The promise is that computational biology can advance scientific research, speed up drug discovery, and improve treatment outcomes. Machines have plenty of benefits over their flesh-and-blood counterparts, researchers and lab assistants. For one thing, they don't must sleep, or take care of colds, hangovers, or difficult relationships.
“I'm very encouraged by the speed at which the sector is advancing,” Christina Curtis, a professor of genetics and biomedical data science at Stanford University School of Medicine, tells me. “It's changing our understanding of disease, how we detect malignancy, and the way we treat and stop it.”
Curtis was the lead writer of an article, published last month in Sciencethat studies the heritability of malignancy in various kinds of cancer. Using machine learning techniques, the researchers analyzed hundreds of genomes from individuals with preinvasive and invasive breast tumors to look at differences of their immunological response to the disease. They found that the way in which tumor cells developed in individuals was “shaped” by the germline genome they inherited at conception.

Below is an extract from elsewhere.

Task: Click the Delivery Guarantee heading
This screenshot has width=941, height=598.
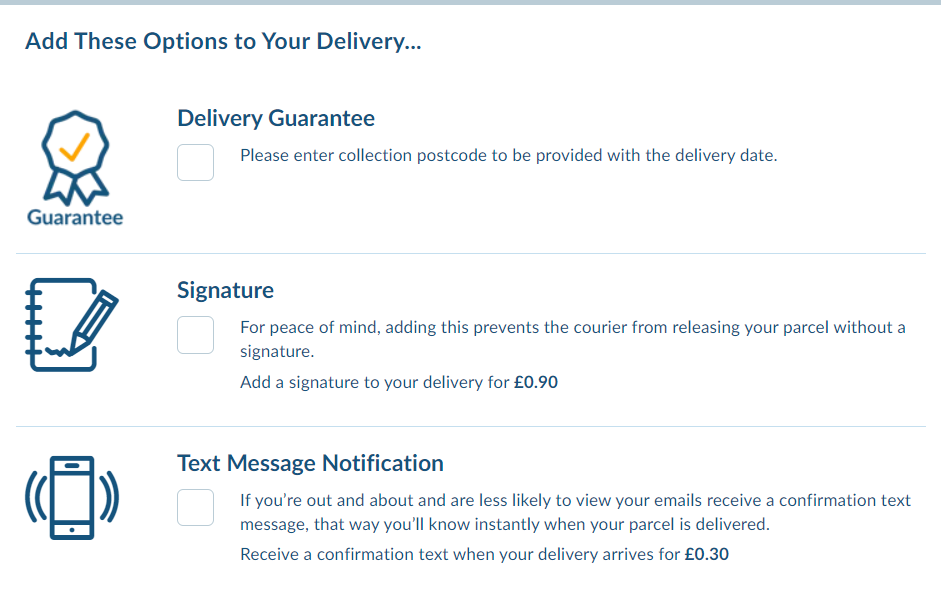Action: click(275, 118)

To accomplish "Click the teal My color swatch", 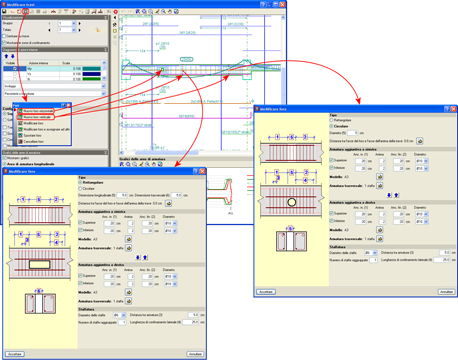I will 91,69.
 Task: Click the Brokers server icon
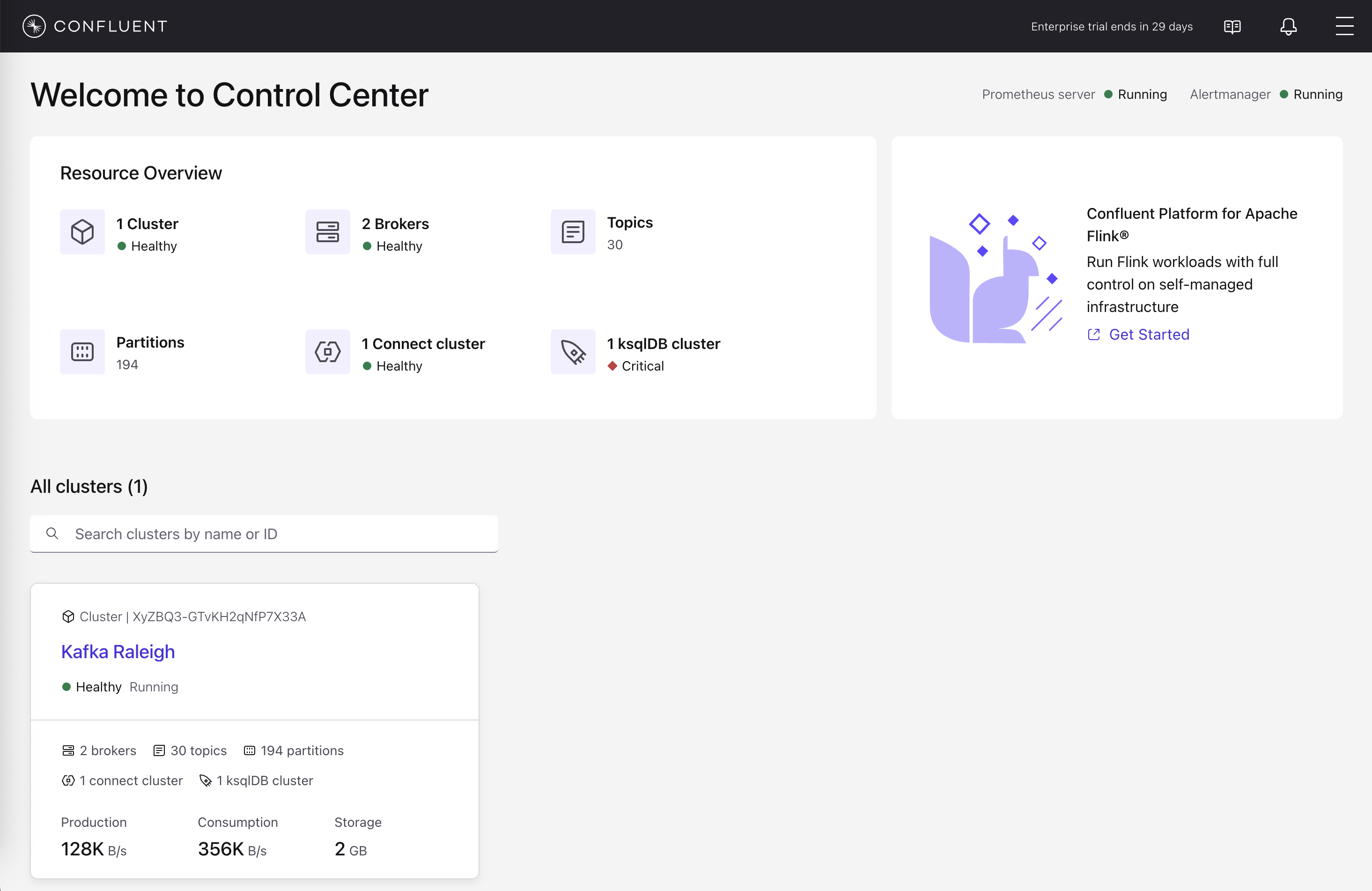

Such research may lead to earlier diagnosis and more personalized treatment, improving survival rates. “More than 50 percent of cancer diagnoses are stage 4 or higher. We get the knowledge too late to make decisions,” says Curtis. “Ideally, we will do that more preventively.”
There are two major limitations. The first is that “genetics provides clues, but not answers,” said one industry executive. Machines have identified many targets for drug development, but few successful products have been delivered to market. Even when technology results in scientific breakthroughs, it takes a few years for brand new drugs to realize approval.
Thore Graepel, the worldwide head of computer science at Altos Labs, previously helped develop the AlphaGo program at Google DeepMind. AlphaGo's victory over the world's strongest player at the traditional game of Go was seen as a surprising breakthrough in machine intelligence. But Graepel told the RAAIS conference that the biological complexities he now faces in cell rejuvenation are “orders of magnitude” greater. “I've never seen a lot complexity with so little data,” he said.
The second limitation is data scarcity. Curtis argues that patient data is like “liquid gold” for researchers, but we don't yet have the mechanisms to gather it routinely. The most useful thing can be to mix a patient's genetic information with longitudinal health data collected throughout their treatments and life.
Reorienting health systems towards early monitoring and prevention and away from late diagnosis and treatment would require a profound transformation of cumbersome organisations. But Britain's Labour Party, which is predicted to win next week's general election, is pledging to speed up this transformation of the National Health Service. The Labour Party Manifesto guarantees to establish a “Fit for the Future” fund to double the variety of CT and MRI scanners for detecting early-stage cancer.
Voters are rightly skeptical when politicians make big guarantees. But given the strains on public funds in ageing societies, governments may soon haven’t any selection but to go down this path. As the Dutch philosopher Desiderius Erasmus supposedly told us five centuries ago, “an oz of prevention is best than a pound of cure.” In this respect, AI may very well be certainly one of our best assets.